Instructions for the task = Turn the entries into a JSON list of strings, one per line and skipping blank lines. Begin at the line that has "Task: Open first liker avatar beside Le gusta" and go through the end of the entries, leaving out the pictures.
## start Data supplied
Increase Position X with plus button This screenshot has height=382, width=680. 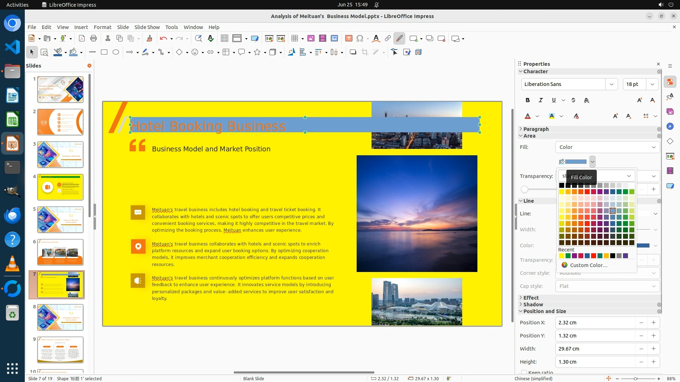coord(653,323)
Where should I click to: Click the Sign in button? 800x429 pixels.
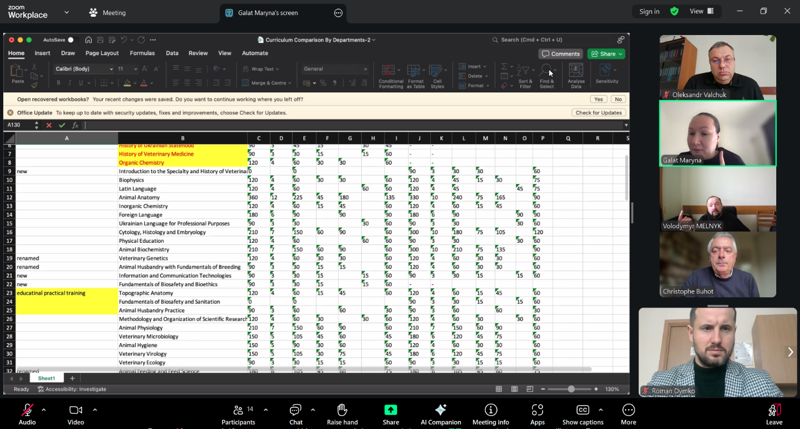[x=649, y=11]
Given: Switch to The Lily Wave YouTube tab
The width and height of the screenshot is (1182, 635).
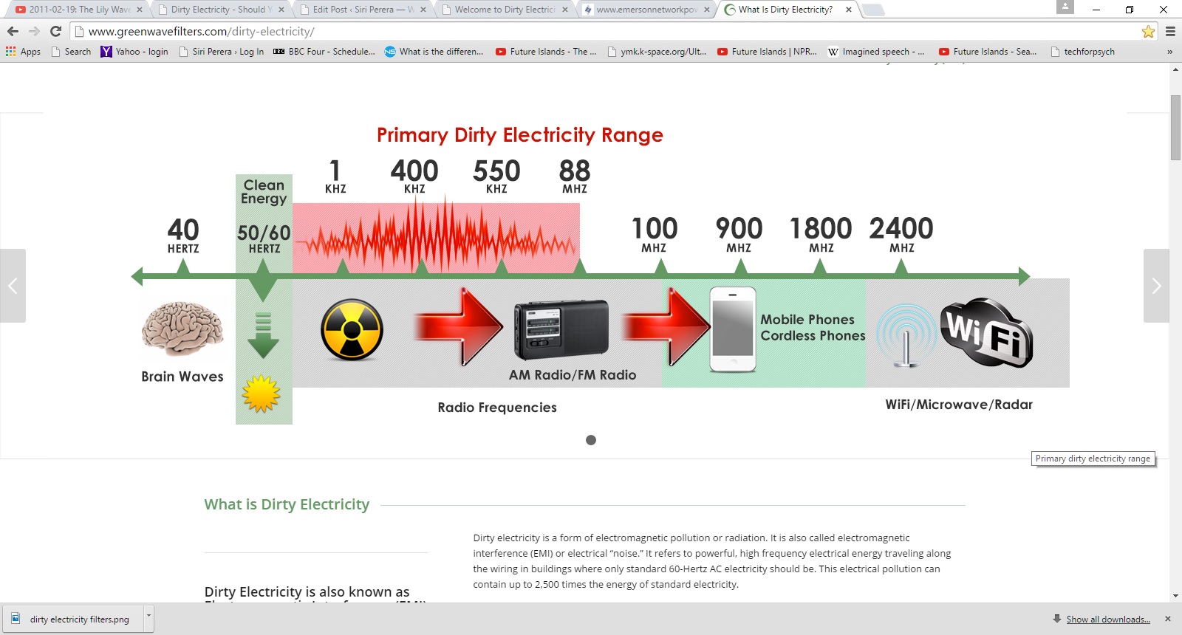Looking at the screenshot, I should coord(78,10).
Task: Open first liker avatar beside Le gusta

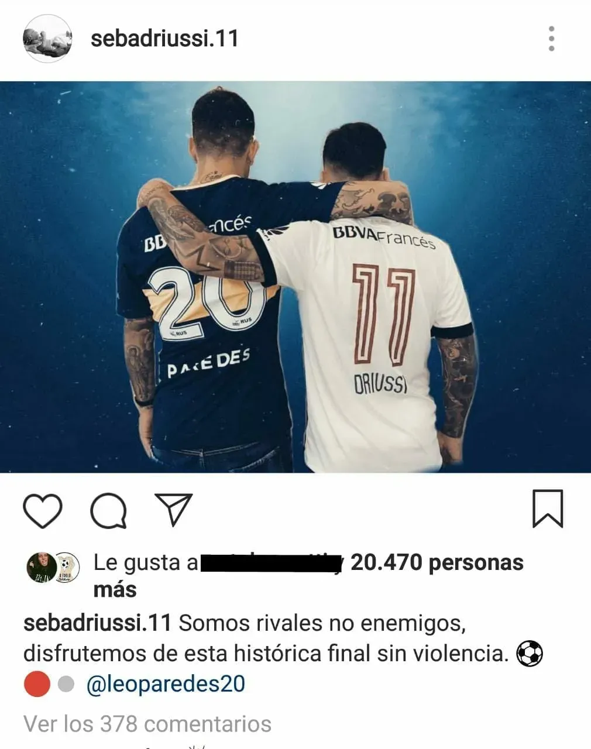Action: point(42,567)
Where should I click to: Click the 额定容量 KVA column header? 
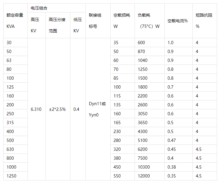(x=15, y=20)
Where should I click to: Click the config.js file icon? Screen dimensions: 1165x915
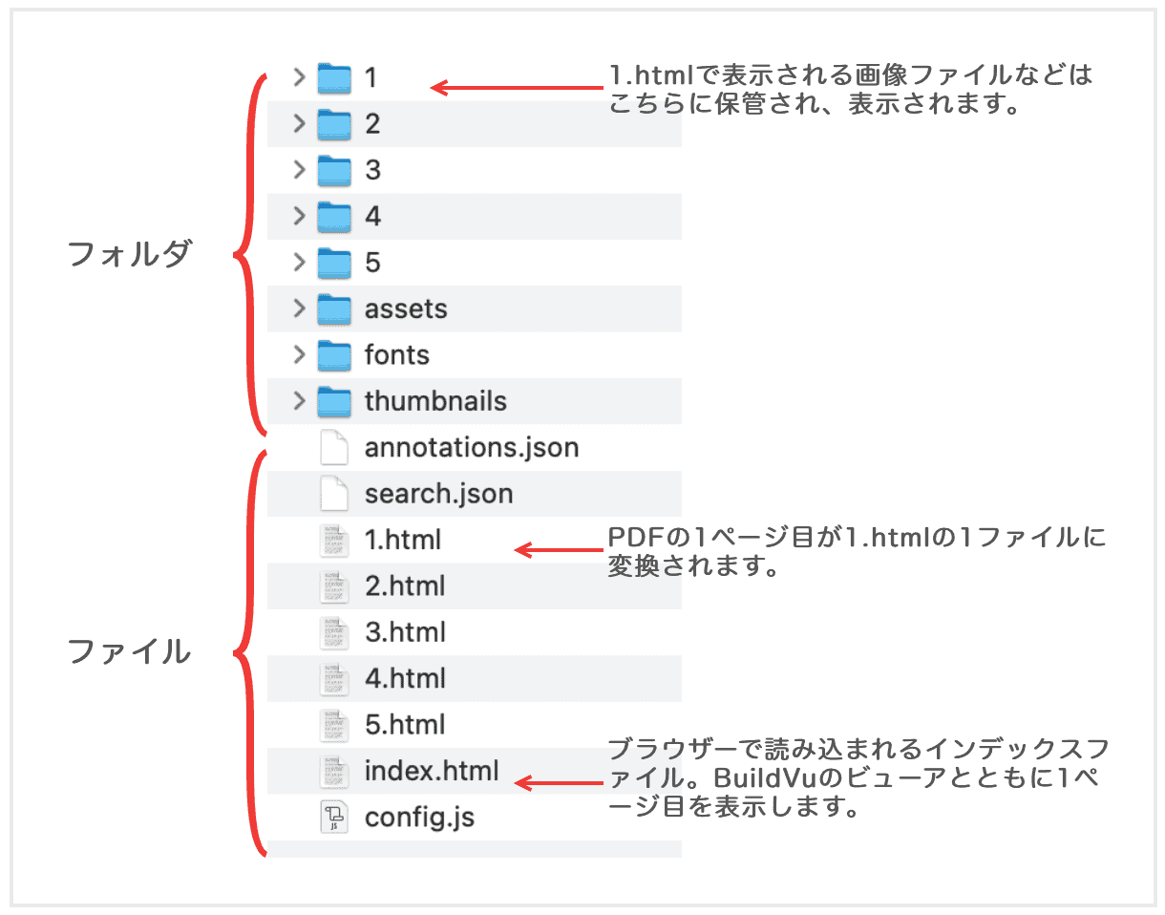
## end Data supplied
Task response =
[
  "Task: Open first liker avatar beside Le gusta",
  "Action: point(42,567)",
  "Where should I click to: Click the 额定容量 KVA column header? ",
  "(x=15, y=20)",
  "Where should I click to: Click the config.js file icon? Screen dimensions: 1165x915"
]